[[ Data supplied open ]]

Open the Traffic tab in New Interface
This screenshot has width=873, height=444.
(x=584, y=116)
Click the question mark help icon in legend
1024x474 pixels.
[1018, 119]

[[ Data supplied closed ]]

### [Prompt]
Every entry above should be duplicated exactly.

### [Solution to the problem]
Open the Traffic tab in New Interface
This screenshot has width=873, height=444.
(x=584, y=116)
Click the question mark help icon in legend
1024x474 pixels.
[1018, 119]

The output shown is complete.